Block level storage manages data as blocks within sectors and tracks; presenting itself to servers using a Fibre Channel or iSCSI interface (an industry standard mechanism traditionally used by SANs) that is supported by most Operating Systems. The server can connect to these volumes and use them in the same way they could an internally installed hard disk; making block storage suitable for almost any application.

As far as your virtual or cloud server is concerned, a disk volume presented as Block storage is simply a hard disk that they can format and use as normal – with the added flexibility, performance and reliability benefits inherent in distributed storage. Taking the benefits a step further; traditional concerns around single points of failure and the storage limitations of physical hard disks are completely negated.

Object Storage

The vast majority of cloud storage providers supply services that make use of the object storage architecture. Object storage thinks of your data as objects, not as blocks or as a file hierarchy.

Object storage is commonly used to store assets such as files, photos and video as they can be served and shared directly – without the need for (but can be used a web server. It is also used for large scale “big data” applications – once you are dealing with millions or even billions of objects, a file system approach does not scale and suffers bottlenecks and major performance problems.

Unlike traditional file systems, Object storage is not dependent on a hierarchical layout of directories and sub-directories. Each object contains the data itself, metadata (which is data about your data) and a unique identifier. Objects cannot be organised and placed inside one another, instead they use the unique identifier to allow a server or end user to retrieve it without knowing the physical location of the data. Object storage is massively scalable without impacting performance, and can be distributed geographically.

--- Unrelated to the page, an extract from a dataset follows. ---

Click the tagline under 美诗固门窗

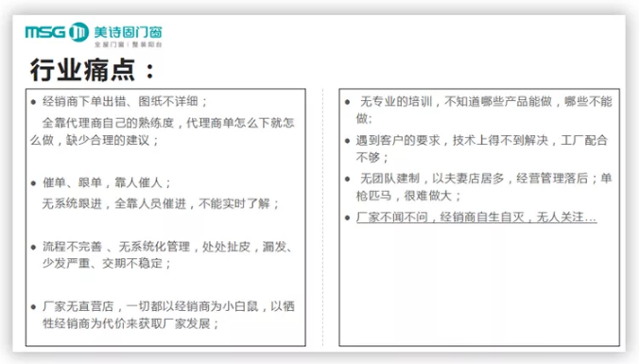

Object storage also provides programmatic (API) and HTTP interfaces (just like retrieving a web page) to allow users and applications to manipulate data. Most API implementations are ReST-based, allowing the use of many standard HTTP calls.

When it comes to data durability, Object storage commonly uses Erasure Coding (EC), a software-based data protection scheme in which data is broken into fragments, expanded and encoded with redundant data pieces and stored across a set of different locations, such as disks, storage nodes or geographic locations. Should a hardware failure result in loss of up to two of the primary segments, the system is designed to reconstruct the original data using parity information. This ability to provide data durability also means that less investment has to be made in data protection. Object storage does not need either RAID or backing up – not as we know it for traditional file system storage anyway.

File System (NFS, SMB/CIFS, AFP, etc)

File level storage is accessible using common protocols such as SMB/CIFS & NFS, making it accessible from Windows, Mac and Linux. The file system approach is ideal for human users but not for big data applications that must manage millions of objects. File systems allow humans to organise content in an understandable hierarchy where access speed and programmatic control isn’t of paramount importance.

Nothing beats the simplicity of file level storage when all that’s needed is a place to dump your files. Many of our clients use NFS storage as a centralised, highly available place to store files and other assets that can be accessed from multiple web servers – a common scenario when adding additional front end web servers to cope with periods of increased traffic to your site. Your web servers simply use the centralised asset directory on an NFS share, solving any data replication headaches and making horizontal scaling (that is; adding more web servers behind a load balancer) much simpler to achieve.

If you’re looking for high levels of storage performance, the file level option may not be the best bet. Block and Object level devices are generally far more configurable for high performance.